Все пользователи ОС UNIX явно или неявно работают с файлами. Файловая система ОС UNIX имеет древовидную структуру. Промежуточными узлами дерева являются каталоги со ссылками на другие каталоги или файлы, а листья дерева соответствуют файлам или пустым каталогам. Каждому зарегистрированному пользователю соответствует некоторый каталог файловой системы, который называется "домашним" (home) каталогом пользователя. При входе в систему пользователь получает неограниченный доступ к своему домашнему каталогу и всем каталогам и файлам, содержащимся в нем. Пользователь может создавать, удалять и модифицировать каталоги и файлы, содержащиеся в домашнем каталоге. Потенциально возможен доступ и ко всем другим файлам, однако он может быть ограничен, если пользователь не имеет достаточных привилегий.

Реально на каждом логическом диске (разделе физического дискового пакета) располагается отдельная иерархия каталогов и файлов. Для получения общего дерева в динамике используется "монтирование" отдельных иерархий к фиксированной корневой файловой системе.

Замечание: в мире ОС UNIX по историческим причинам термин "файловая система" является перегруженным, обозначая одновременно иерархию каталогов и файлов и часть ядра, которая управляет каталогами и файлами. Видимо, было бы правильнее называть иерархию каталогов и файлов архивом файлов, а термин "файловая система" использовать только во втором смысле. Однако, следуя традиции ОС UNIX, мы будем использовать этот термин в двух смыслах, различая значения по контексту.

Каждый каталог и файл файловой системы имеет уникальное полное имя (в ОС UNIX это имя принято называть full pathname - имя, задающее полный путь, поскольку оно действительно задает полный путь от корня файловой системы через цепочку каталогов к соответствующему каталогу или файлу; мы будем использовать термин "полное имя", поскольку для pathname отсутствует благозвучный русский аналог). Каталог, являющийся корнем файловой системы (корневой каталог), в любой файловой системе имеет предопределенное имя "/" (слэш). Полное имя файла, например, /bin/sh означает, что в корневом каталоге должно содержаться имя каталога bin, а в каталоге bin должно содержаться имя файла sh. Коротким или относительным именем файла (relative pathname) называется имя (возможно, составное), задающее путь к файлу от текущего рабочего каталога (существует команда и соответствующий системный вызов, позволяющие установить текущий рабочий каталог).
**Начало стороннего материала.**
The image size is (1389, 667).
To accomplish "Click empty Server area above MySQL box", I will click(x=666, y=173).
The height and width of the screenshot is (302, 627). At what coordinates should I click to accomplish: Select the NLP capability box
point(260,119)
В каждом каталоге содержатся два специальных имени, имя ".", именующее сам этот каталог, и имя "..", именующее "родительский" каталог данного каталога, т.е. каталог, непосредственно предшествующий данному в иерархии каталогов.

Принципы защиты

Поскольку ОС UNIX с самого своего зарождения задумывалась как многопользовательская операционная система, в ней всегда была актуальна проблема авторизации доступа различных пользователей к файлам файловой системы. Под авторизацией доступа мы понимаем действия системы, которые допускают или не допускают доступ данного пользователя к данному файлу в зависимости от прав доступа пользователя и ограничений доступа, установленных для файла. Схема авторизации доступа, примененная в ОС UNIX, настолько проста и удобна и одновременно настолько мощна, что стала фактическим стандартом современных операционных систем (не претендующих на качества систем с многоуровневой защитой).

Защита файлов

Как принято в многопользовательской операционной системе, в UNIX поддерживается единообразный механизм контроля доступа к файлам и справочникам файловой системы. Любой процесс может получить доступ к некоторому файлу в том и только в том случае, если права доступа, описанные при файле, соответствуют возможностям данного процесса.
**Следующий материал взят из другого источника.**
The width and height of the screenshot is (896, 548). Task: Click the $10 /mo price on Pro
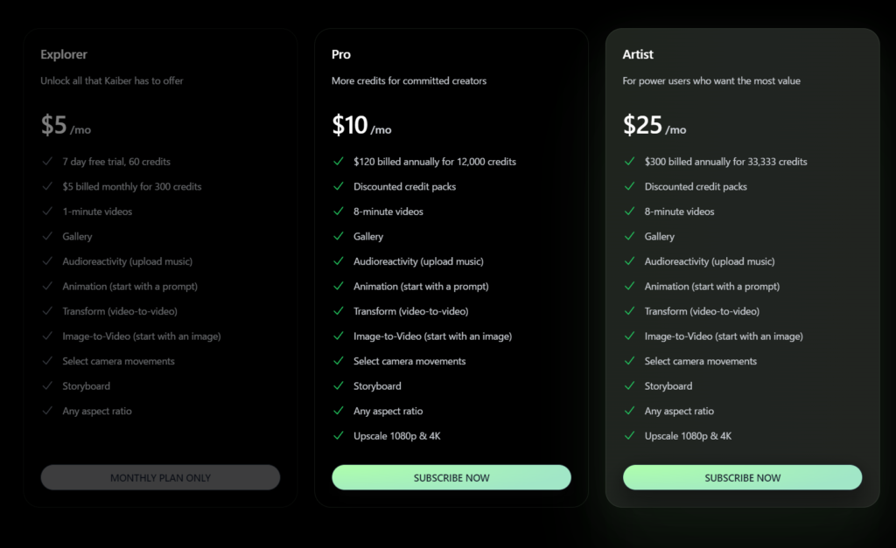tap(361, 125)
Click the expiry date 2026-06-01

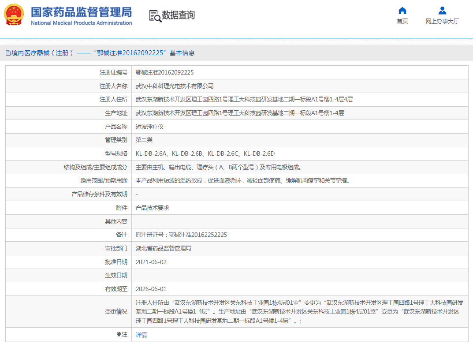pyautogui.click(x=151, y=289)
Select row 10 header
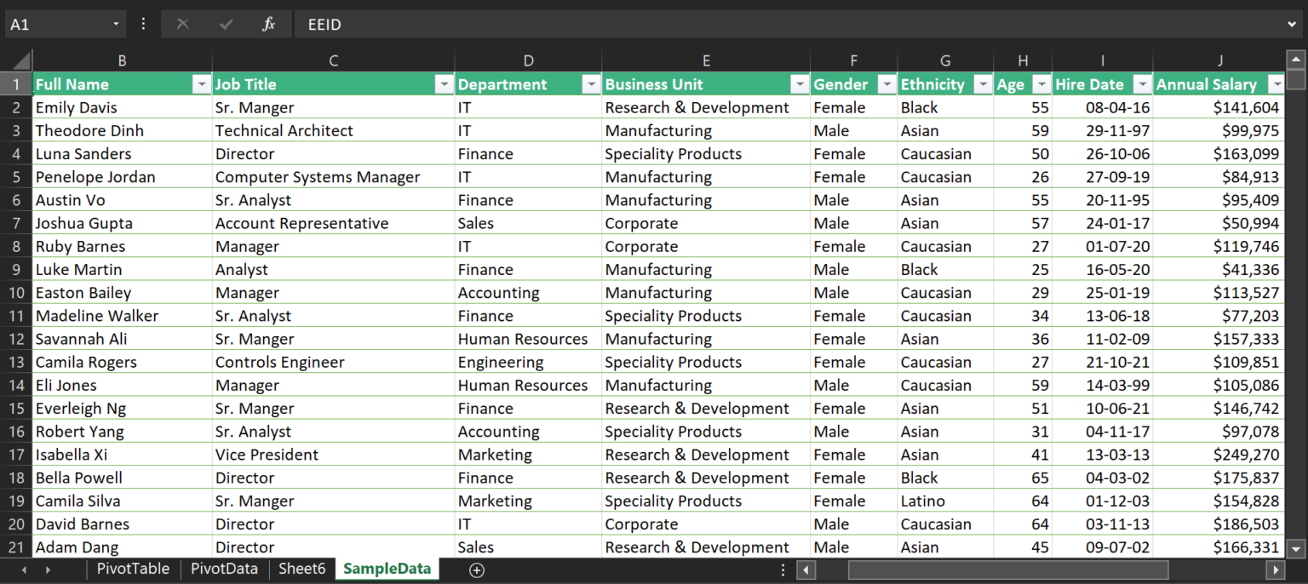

Защита файлов от несанкционированного доступа в ОС UNIX основывается на трех фактах. Во-первых, с любым процессом, создающим файл (или справочник), ассоциирован некоторый уникальный в системе идентификатор пользователя (UID - User Identifier), который в дальнейшем можно трактовать как идентификатор владельца вновь созданного файла. Во-вторых, с каждый процессом, пытающимся получить некоторый доступ к файлу, связана пара идентификаторов - текущие идентификаторы пользователя и его группы. В-третьих, каждому файлу однозначно соответствует его описатель - i-узел.